Gran Bretaña le brindó el reconocimiento internacional que Gales le había negado, y él recompensó a los seleccionadores anotando numerosos tries, especialmente contra los australianos, quienes sufrirían las consecuencias de su capacidad anotadora.

En su primera gira por Gran Bretaña, anotó 36 tries, deslumbrando tanto a Australia como a Nueva Zelanda en 1954 bajo la capitanía de su compatriota galés Dickie Williams.

Boston fue un jugador de rugby league fenomenal, pero también hay un poderoso mensaje en cómo, en la Gran Bretaña de la posguerra, un atleta negro podía convertirse en una figura enormemente popular para las comunidades que se adaptaban a un mundo nuevo y más diverso.

Otros, como Roy Francis, Johnny Freeman y Colin Dixon, también se hicieron famosos, pero nunca alcanzaron el mismo nivel de estrellato que Sir Billy.

Abrió el camino para que jugadores como Ellery Hanley y Martin Offiah cautivaran al público con su talento, mientras que talentos actuales como Junior Nsemba y Kai Pearce-Paul siguen destacando en un deporte que lleva años derribando barreras.

Sir Billy tuvo un efecto unificador único en una comunidad de rugby league normalmente partidista y tribal.

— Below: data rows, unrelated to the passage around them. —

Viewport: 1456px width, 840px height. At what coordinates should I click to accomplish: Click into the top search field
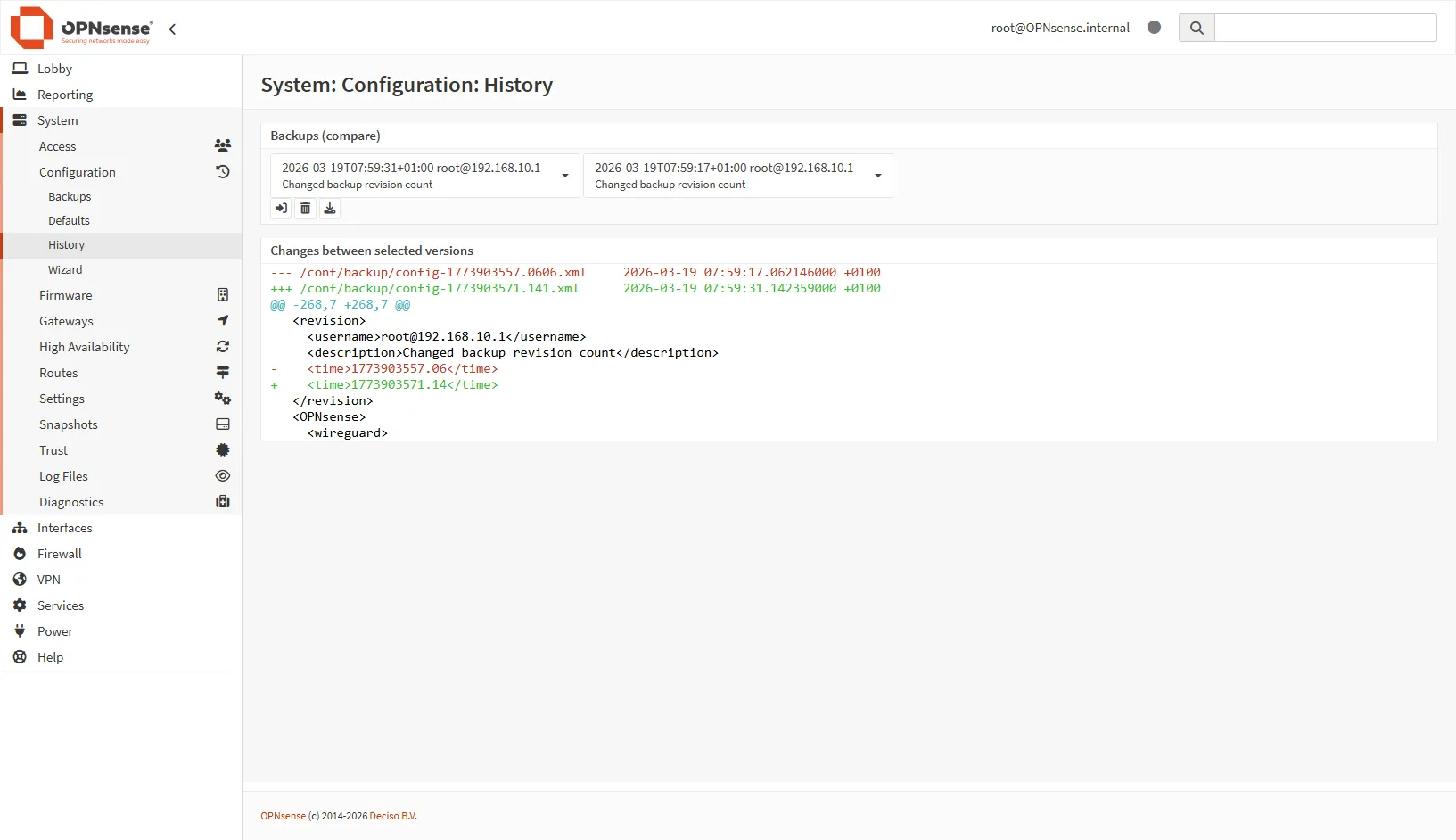tap(1325, 28)
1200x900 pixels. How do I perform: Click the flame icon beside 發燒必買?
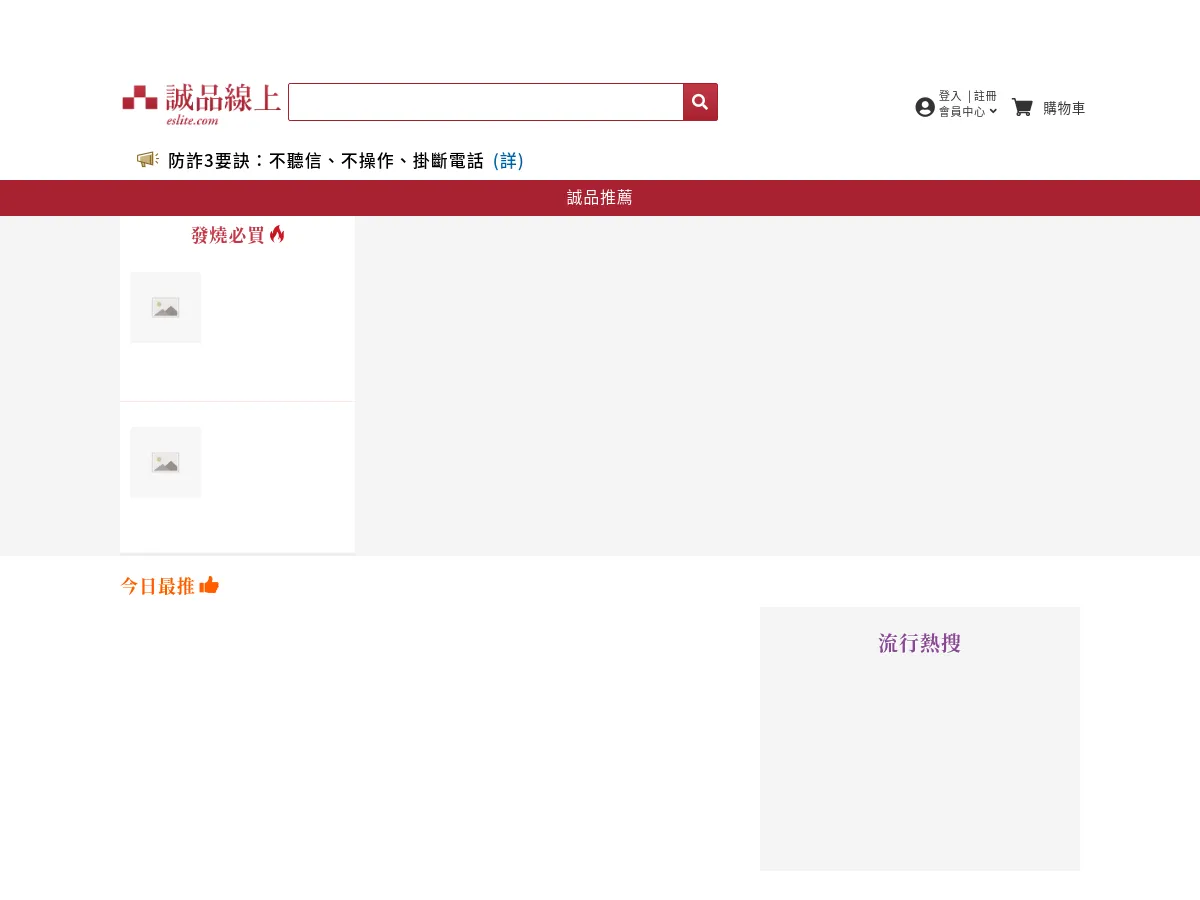coord(277,233)
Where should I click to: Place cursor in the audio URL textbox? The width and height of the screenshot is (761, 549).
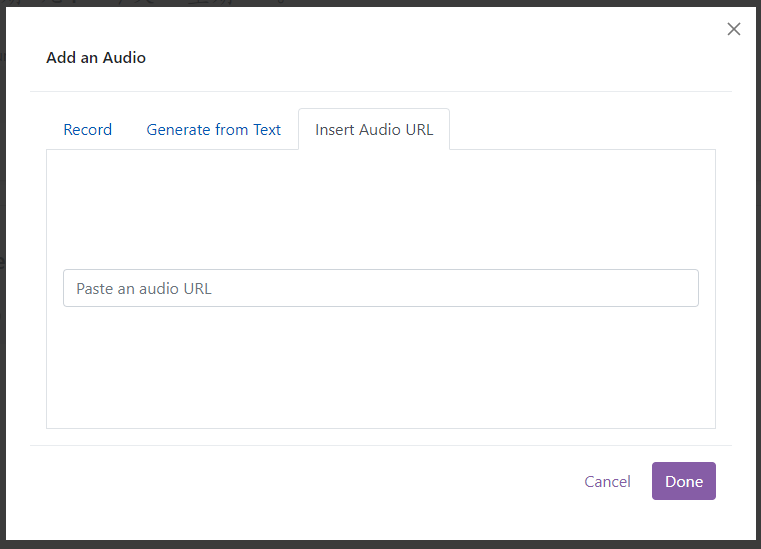pyautogui.click(x=380, y=288)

En Wigan, su ciudad de adopción, era venerado como es natural, pero no oirás ni un abucheo ni una burla al mencionar a Boston en ningún sitio, ni siquiera en su eterno rival, el St Helens, donde saben apreciar a un buen futbolista cuando lo ven.

Siguió siendo un visitante habitual de los partidos del Wigan hasta el día de su fallecimiento, y siempre era un momento precioso cuando las cámaras lo enfocaban, la multitud, al verlo en la pantalla, estallaba en vítores, y la comprensión se reflejaba en su rostro en forma de sonrisa.

Había una foto de él y su esposa, Lady Joan, quien había fallecido apenas unas semanas antes, sentada en su asiento con flores en el partido del Wigan contra el Wakefield la semana pasada. Resulta conmovedor que Sir Billy falleciera poco después que ella.

Su asiento siempre estará reservado en Wigan, y se le echará mucho de menos, pero sin duda no se le olvidará.